BEGIN

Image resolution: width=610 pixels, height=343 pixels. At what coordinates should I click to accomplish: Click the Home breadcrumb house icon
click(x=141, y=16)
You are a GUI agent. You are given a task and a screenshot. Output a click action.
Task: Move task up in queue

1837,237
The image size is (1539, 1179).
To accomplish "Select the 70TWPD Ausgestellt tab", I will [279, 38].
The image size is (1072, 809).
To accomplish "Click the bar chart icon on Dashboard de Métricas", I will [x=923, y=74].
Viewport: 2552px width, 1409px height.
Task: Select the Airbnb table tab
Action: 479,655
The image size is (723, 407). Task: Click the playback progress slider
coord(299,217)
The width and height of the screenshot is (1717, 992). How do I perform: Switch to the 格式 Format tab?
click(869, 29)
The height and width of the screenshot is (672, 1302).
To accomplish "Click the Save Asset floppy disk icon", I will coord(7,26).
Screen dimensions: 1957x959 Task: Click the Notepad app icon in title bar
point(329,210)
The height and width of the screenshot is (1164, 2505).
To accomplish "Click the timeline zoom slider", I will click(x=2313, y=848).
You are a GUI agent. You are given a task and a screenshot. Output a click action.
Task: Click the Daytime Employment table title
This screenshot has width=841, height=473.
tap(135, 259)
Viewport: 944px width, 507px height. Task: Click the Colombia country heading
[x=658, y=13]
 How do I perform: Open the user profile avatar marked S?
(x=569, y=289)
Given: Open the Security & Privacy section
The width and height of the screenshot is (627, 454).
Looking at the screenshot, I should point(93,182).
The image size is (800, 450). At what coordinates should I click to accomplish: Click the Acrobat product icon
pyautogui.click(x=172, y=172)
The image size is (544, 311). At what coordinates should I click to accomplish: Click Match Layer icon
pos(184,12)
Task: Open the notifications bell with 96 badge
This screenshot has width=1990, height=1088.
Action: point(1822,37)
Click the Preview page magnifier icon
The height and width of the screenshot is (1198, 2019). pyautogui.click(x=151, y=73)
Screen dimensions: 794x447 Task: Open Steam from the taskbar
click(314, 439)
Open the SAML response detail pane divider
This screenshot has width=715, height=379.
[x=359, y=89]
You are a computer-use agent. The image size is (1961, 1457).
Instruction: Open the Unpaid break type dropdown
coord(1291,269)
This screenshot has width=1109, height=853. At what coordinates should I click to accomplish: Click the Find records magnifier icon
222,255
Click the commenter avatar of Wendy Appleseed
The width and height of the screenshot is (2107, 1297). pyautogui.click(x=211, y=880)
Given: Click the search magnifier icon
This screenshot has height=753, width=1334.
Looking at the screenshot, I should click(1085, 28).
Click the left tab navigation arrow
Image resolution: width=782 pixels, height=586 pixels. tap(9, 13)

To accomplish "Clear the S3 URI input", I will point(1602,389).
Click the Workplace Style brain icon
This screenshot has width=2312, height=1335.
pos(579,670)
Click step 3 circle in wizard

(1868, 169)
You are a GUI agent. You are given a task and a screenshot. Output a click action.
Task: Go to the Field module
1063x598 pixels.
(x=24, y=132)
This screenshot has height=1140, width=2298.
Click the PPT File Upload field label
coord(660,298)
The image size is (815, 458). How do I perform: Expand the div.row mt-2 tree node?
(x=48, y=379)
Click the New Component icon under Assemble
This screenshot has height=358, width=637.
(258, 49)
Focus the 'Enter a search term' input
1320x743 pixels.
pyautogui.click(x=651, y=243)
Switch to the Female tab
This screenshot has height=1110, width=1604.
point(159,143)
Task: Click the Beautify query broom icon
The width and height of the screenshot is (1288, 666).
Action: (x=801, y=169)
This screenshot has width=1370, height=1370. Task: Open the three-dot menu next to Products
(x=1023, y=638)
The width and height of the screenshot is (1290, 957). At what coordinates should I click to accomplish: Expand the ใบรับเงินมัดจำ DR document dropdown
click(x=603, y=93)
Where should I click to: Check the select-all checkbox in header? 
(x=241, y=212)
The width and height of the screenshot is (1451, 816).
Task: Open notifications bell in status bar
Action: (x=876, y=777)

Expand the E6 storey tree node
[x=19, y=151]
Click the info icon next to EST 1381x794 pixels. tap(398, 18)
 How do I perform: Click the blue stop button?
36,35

END

| WORK TO COMPLETE |
Output each line of the records above exactly, beginning at the first, and stop once the line containing "The image size is (1072, 809)." has been output.

| YOUR SOLUTION |
Image resolution: width=610 pixels, height=343 pixels. At what coordinates should I click to accomplish: Click the Home breadcrumb house icon
click(x=141, y=16)
You are a GUI agent. You are given a task and a screenshot. Output a click action.
Task: Move task up in queue

1837,237
The image size is (1539, 1179).
To accomplish "Select the 70TWPD Ausgestellt tab", I will [279, 38].
The image size is (1072, 809).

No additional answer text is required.